En este punto, tuvimos la ocasión de experimentar una singularidad de Ciudad Felix. El colapso vehicular, consecuencia del estado general de la urbe, sumado al decaimiento de la economía de los últimos tiempos, prohijó el florecimiento de microemprendimientos de transporte con tracción a sangre, en modalidades que van del cococho unipersonal a la litera elevada para dos, tres y hasta cuatro pasajeros. Los llamados portantes o changadores, generalmente muchachones de 1,85 m. de promedio, sortean con habilidad los obstáculos tanto por veredas como por calles en las que, a excepción de algunas vías exclusivas de omnibuses, el caos vehicular fluye a paso de hombre. En el caso de distancias mayores a las veinte cuadras, los portantes tienen establecido un sistema de postas en que hacer el traspaso de los pasajeros y realizar un descanso prudencial. Surgido de modo espontáneo, el sistema fue pronto fogoneado por las autoridades locales y regulado por ordenanza munícipe, que estableció una tarifa básica y fija del servicio, a la que se agrega la posibilidad de una propina “a voluntad” del usuario, como modo, según la letra de la ley, de “promover y afianzar el círculo virtuoso del bienestar económico general” –declinación materialistas del conocido “granito de arena” que funge como núcleo de la teoría ontológica imperial.
Conseguimos mediante este extraño método cruzar de punta a punta el casco céntrico de Ciudad Felix, y reunirnos con algunos colegas y viejos conocidos, infopiratas y ludópatas dedicados a los big data e incluso el antiguo archivista local.
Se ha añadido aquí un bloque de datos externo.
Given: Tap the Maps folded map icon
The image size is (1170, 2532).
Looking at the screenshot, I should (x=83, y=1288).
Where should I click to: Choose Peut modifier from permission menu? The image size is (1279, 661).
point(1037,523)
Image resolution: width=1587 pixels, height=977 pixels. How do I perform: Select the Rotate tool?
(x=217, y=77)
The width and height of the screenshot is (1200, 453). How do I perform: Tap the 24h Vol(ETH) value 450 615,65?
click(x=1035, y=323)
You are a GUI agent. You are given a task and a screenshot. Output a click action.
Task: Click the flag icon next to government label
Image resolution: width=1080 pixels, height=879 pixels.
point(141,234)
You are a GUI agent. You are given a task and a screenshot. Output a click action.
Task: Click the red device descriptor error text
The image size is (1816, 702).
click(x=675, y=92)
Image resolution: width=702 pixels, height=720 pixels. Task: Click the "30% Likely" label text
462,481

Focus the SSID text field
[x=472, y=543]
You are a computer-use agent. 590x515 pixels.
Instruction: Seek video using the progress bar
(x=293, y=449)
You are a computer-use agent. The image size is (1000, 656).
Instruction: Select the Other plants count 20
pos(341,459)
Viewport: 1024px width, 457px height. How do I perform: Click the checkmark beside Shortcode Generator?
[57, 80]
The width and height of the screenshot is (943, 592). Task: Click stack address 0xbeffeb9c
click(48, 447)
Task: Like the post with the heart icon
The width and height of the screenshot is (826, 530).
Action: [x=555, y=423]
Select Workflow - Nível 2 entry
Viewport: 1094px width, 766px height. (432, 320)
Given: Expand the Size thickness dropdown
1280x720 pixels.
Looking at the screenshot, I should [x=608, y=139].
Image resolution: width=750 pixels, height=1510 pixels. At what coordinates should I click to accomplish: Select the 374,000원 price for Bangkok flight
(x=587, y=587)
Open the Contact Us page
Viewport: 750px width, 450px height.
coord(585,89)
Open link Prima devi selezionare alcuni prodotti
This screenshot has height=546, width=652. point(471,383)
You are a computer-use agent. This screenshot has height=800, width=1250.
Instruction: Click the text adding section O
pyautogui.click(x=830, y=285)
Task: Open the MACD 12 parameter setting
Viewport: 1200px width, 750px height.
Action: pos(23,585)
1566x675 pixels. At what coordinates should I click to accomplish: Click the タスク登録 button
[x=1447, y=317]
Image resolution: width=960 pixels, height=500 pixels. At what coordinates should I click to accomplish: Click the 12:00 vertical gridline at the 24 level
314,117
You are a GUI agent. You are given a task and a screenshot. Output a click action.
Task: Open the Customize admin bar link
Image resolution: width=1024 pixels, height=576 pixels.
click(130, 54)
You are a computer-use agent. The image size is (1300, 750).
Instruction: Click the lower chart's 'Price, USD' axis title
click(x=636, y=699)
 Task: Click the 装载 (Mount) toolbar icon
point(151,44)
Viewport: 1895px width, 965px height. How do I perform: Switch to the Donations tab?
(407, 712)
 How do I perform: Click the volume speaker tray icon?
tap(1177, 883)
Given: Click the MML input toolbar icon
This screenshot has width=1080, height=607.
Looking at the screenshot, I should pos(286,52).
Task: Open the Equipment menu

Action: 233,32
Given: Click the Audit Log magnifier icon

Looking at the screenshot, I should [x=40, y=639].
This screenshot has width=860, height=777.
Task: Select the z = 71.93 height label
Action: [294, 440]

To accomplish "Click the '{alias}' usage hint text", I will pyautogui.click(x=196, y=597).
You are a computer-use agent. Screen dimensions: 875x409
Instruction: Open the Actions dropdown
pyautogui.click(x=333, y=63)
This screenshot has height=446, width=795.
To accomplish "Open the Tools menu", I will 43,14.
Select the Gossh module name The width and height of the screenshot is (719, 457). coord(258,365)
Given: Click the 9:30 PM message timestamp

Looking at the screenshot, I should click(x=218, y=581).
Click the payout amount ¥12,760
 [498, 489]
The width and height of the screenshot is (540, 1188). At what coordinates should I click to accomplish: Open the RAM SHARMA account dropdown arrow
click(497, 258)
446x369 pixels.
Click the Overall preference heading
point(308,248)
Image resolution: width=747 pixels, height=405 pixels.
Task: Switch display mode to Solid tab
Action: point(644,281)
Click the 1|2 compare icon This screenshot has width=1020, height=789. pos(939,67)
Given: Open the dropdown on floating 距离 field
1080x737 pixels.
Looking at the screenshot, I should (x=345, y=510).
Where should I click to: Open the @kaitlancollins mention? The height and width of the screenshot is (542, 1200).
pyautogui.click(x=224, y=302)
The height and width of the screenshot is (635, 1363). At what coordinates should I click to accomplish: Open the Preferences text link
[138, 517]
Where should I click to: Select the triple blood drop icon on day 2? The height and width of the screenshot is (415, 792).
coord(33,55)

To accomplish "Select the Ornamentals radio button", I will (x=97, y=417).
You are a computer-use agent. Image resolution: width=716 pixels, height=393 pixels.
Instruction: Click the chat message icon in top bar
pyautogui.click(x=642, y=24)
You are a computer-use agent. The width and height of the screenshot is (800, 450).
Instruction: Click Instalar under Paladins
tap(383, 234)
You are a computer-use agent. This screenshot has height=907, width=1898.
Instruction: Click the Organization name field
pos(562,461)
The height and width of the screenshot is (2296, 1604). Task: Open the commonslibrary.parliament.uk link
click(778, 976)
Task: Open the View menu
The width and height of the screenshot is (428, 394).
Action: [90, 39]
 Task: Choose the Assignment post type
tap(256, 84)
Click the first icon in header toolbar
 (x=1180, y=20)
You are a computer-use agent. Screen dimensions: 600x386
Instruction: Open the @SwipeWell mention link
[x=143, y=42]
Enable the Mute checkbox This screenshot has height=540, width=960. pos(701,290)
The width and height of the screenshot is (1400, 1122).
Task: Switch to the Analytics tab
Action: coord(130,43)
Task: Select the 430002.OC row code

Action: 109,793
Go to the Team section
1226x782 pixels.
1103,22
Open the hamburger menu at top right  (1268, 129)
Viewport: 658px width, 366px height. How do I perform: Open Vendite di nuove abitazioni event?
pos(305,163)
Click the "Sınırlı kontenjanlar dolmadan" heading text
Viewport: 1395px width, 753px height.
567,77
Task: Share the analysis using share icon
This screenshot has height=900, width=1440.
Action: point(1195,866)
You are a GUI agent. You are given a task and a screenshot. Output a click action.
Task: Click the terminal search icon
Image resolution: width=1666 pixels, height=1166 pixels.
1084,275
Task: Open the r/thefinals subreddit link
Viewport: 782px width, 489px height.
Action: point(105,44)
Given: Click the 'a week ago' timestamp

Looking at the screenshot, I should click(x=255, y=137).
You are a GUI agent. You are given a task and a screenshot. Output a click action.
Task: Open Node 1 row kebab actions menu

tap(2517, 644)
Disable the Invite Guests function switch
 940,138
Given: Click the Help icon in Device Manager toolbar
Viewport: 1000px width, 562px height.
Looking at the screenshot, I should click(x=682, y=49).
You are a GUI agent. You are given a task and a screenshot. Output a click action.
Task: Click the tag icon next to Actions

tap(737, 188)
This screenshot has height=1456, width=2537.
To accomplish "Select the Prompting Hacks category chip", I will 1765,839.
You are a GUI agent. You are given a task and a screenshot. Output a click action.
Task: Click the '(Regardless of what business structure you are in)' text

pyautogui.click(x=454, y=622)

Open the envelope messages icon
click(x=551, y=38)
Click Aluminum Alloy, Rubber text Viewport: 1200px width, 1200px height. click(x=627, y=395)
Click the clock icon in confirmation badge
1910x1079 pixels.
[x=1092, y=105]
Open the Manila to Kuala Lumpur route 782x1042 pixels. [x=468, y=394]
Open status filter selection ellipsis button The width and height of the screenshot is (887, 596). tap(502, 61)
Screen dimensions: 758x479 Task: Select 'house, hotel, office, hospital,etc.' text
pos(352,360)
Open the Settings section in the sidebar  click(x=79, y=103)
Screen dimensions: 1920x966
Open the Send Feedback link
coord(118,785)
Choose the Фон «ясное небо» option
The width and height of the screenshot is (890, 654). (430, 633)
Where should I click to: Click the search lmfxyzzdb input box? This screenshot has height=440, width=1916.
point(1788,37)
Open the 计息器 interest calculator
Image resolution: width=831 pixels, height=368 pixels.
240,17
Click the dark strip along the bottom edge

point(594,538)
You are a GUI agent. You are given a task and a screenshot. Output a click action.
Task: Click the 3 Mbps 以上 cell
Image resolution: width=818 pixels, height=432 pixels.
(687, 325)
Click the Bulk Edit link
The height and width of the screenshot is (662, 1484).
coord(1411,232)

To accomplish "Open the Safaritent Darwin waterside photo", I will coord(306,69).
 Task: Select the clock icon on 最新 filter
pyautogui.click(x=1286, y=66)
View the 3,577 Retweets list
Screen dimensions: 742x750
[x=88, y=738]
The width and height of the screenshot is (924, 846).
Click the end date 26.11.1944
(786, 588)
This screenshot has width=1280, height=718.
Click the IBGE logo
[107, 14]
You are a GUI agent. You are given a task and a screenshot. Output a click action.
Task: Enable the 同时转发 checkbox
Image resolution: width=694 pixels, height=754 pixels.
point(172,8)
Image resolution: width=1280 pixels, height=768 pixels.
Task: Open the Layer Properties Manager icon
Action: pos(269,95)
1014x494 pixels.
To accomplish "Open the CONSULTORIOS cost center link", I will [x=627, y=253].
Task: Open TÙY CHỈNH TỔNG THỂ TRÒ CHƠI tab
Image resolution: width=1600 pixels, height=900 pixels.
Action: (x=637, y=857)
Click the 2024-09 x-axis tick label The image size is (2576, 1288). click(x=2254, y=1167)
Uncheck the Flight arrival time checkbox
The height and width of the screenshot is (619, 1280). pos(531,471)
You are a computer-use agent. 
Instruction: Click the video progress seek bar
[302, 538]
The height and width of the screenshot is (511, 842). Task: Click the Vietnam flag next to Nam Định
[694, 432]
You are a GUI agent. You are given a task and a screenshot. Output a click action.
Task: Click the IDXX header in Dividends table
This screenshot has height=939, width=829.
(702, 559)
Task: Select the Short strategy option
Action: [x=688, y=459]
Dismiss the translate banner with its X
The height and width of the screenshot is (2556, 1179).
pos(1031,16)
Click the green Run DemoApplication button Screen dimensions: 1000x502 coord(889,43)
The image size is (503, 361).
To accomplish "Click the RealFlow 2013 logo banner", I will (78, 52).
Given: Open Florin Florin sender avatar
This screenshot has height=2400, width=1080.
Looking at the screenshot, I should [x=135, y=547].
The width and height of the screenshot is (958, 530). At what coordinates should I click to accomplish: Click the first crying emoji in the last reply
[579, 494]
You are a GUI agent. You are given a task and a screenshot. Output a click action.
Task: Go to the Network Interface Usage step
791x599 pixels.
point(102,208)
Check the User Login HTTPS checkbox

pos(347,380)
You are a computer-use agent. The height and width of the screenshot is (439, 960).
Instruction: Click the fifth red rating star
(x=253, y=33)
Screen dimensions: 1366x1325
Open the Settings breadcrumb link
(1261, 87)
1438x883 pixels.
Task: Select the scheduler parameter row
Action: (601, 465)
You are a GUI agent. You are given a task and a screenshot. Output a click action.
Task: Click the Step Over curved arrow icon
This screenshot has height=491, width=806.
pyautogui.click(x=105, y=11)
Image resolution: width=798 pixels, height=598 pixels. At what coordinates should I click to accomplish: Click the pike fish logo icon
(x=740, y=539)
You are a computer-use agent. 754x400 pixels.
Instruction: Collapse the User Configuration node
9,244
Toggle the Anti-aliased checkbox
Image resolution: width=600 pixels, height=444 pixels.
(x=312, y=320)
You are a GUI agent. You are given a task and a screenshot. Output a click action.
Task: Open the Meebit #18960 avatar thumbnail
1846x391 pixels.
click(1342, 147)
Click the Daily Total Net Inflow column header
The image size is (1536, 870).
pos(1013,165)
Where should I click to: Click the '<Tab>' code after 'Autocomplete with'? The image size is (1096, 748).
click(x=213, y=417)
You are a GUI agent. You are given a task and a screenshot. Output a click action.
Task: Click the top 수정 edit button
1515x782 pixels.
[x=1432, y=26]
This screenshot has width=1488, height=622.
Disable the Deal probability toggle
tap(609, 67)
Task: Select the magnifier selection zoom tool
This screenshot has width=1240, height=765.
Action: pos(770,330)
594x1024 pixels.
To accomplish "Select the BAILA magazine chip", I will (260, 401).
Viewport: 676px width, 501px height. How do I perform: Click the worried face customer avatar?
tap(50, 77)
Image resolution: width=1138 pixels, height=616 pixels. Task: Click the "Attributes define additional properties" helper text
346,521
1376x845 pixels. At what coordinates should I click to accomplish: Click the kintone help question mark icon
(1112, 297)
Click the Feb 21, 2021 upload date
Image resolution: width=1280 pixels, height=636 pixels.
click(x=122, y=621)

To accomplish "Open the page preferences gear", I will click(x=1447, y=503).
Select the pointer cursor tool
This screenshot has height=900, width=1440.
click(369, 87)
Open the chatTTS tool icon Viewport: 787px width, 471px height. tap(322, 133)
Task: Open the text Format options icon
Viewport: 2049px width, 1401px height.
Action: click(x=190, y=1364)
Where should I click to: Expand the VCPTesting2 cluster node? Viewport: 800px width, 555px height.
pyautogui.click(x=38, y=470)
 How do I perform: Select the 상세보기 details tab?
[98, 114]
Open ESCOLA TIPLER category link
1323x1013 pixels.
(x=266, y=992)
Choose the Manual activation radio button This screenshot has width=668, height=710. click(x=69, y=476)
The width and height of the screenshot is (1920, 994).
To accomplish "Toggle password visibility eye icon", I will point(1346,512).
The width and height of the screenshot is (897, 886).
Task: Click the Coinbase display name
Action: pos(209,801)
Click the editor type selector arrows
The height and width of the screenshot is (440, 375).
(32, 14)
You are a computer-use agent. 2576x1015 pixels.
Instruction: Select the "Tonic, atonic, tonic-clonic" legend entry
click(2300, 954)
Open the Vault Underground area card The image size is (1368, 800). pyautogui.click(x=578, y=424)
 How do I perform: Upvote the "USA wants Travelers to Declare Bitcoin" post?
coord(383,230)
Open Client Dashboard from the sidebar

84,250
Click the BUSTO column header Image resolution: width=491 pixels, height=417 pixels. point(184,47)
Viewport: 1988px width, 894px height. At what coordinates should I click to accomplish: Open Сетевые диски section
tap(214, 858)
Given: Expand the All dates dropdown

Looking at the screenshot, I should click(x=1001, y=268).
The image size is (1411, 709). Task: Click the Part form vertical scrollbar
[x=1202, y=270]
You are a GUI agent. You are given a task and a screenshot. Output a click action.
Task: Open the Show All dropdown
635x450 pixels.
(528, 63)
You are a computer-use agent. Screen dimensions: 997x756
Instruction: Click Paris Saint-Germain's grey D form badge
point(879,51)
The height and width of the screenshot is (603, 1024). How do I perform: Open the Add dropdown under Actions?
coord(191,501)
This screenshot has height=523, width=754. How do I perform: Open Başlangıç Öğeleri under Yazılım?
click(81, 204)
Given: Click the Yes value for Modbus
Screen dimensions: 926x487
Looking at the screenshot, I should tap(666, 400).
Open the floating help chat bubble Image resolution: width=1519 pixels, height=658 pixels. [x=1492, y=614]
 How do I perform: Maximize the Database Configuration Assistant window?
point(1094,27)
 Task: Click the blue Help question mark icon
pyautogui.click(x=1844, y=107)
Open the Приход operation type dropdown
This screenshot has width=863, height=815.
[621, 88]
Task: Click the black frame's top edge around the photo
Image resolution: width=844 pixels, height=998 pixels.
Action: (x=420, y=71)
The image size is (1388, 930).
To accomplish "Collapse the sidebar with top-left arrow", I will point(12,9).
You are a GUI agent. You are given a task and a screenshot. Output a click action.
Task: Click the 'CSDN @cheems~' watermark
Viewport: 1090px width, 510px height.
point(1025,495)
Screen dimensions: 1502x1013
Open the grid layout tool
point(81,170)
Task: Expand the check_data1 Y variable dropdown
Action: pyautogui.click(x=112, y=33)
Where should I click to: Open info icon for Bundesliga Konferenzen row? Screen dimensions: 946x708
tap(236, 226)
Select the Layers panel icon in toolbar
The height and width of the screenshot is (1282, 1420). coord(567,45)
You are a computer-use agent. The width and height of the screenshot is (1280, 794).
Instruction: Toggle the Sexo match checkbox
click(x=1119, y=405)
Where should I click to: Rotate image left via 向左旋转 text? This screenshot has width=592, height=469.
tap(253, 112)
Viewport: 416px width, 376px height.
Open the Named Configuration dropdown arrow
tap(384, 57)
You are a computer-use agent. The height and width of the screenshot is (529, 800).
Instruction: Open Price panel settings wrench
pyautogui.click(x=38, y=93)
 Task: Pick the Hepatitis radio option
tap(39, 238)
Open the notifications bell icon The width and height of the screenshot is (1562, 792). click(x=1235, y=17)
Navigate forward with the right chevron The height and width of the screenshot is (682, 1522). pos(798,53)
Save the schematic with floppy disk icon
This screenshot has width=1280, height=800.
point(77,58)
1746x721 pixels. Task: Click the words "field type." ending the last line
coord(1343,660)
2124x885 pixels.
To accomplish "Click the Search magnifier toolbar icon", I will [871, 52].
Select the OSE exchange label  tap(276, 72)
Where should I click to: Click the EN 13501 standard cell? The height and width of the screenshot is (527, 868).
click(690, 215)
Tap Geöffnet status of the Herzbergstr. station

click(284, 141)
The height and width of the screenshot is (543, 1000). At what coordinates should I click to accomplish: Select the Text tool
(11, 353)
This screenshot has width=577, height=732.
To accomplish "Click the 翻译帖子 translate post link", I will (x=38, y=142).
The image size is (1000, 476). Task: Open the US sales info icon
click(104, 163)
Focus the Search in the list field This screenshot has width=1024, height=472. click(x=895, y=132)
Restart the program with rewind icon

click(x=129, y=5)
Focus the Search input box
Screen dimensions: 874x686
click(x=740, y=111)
Pero las mejores migas las hicimos con una cooperadora de invidentes que se dedica al call-centereo de servicios de comunicación y encuestas y tiene mapeadas todas las capitales de provincia del Imperio. Según sus análisis, algo está llegando a punto caldo en la población de la suburbia: a juzgar por los ánimos generales, nos comentan, si el voto fuera telefónico, y hoy, en la mitad de las ciudades hasta la Federación Ácrata estaría arriba de los candidatos oficiales de la administración imperial. Si bien no es para ponerse optimistas, concordamos, sí parece ser tiempo de encarar con seriedad acciones y aportes al rejunte organizado (andá vos tomando nota de esto, Santiago, que el sur también existe).
Alegres por el encuentro –no suelen traspasar la manzana del edificio que es a la vez sede de su organización y hogar colectivo–, los cooperantes nos invitaron a un sarau que organiza hoy noche su coro de jóvenes y que promete contrapuntos de trip-hop gregoriano, desafío de tamboriles (a cargo de un ensamble de percusionistas senegaleses dedicados en su tiempo ocupado al transportismo y la venta callejera) y canilla libre de lúpulo y espirituosas. La capitana aceptó sin pestañear, por supuesto, así que ahí tendremos chance de charlar más con ellos; ya habrá tiempo de actualizarte la conversa. En el interín, aprovechamos la última paloma de hoy para despacharte estas líneas, ya que nos avisaron que, con el inicio del receso de invierno, el correo acá merma al punto de funcionar solo para envíos de emergencia.